◆ TEXTE FOURNI:
※

Ils sont le visage de l’innovation à Nairobi

C’est ici, au cœur de la capitale du Kenya, que sont nées certaines des start-ups les plus en vue d’Afrique. Ces innovateurs qui travaillent à améliorer la vie quotidienne de leurs concitoyens, nous les avons rencontrés.

Nairobi, 17h. Le soleil commence à décliner derrière les immeubles du centre-ville. Je dois traverser la ville pour rencontrer un entrepreneur dans le quartier de Westlands dans 30 minutes. Une gageure, au vu du gigantesque embouteillage qui paralyse les principales artères de la ville. Pas de panique : le chauffeur de taxi dégaine son smartphone et se connecte sur Ma3Route, une application de navigation fondée sur un principe de crowdsourcing. Suivant les recommandations qu’un algorithme calcule en temps réel via des données glanées par d’autres usagers, nous empruntons un réseau de ruelles moins encombrées.

Bienvenue à la Silicon Savannah

Il s’agit d’un exemple parmi d’autres de la myriade d’applications et services utilisés par les habitants de Nairobi au quotidien, créés par des Kenyans pour des Kenyans. Et pour cause : Nairobi est l’un des hubs les plus actifs du continent. Ce vivier ultra-dynamique a même hérité d’un surnom : la Silicon Savannah. Accès aux soins, réduction de la pollution, éducation… Les services et applications qui naissent ici sont avant tout conçus pour transformer le quotidien des habitants de façon concrète dans de multiples secteurs.

※

◆ À FAIRE: Quel surnom le texte sur l'innovation à Nairobi donne-t-il à la ville ?

[Lignes sur l'endroit où se trouve chaque chose]
※

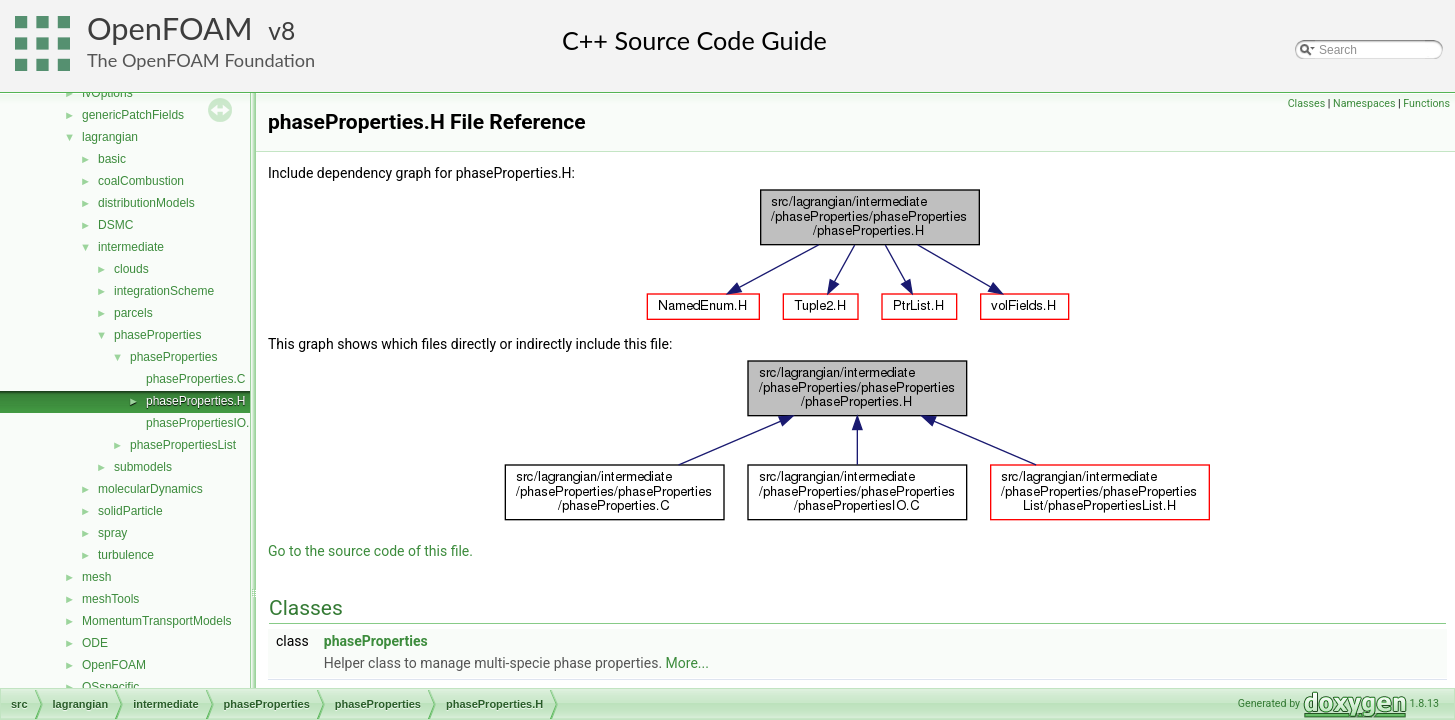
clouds (131, 269)
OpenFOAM (170, 28)
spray (112, 533)
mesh (96, 577)
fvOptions (107, 93)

※

◆ VOTRE RÉPONSE: La Silicon Savannah.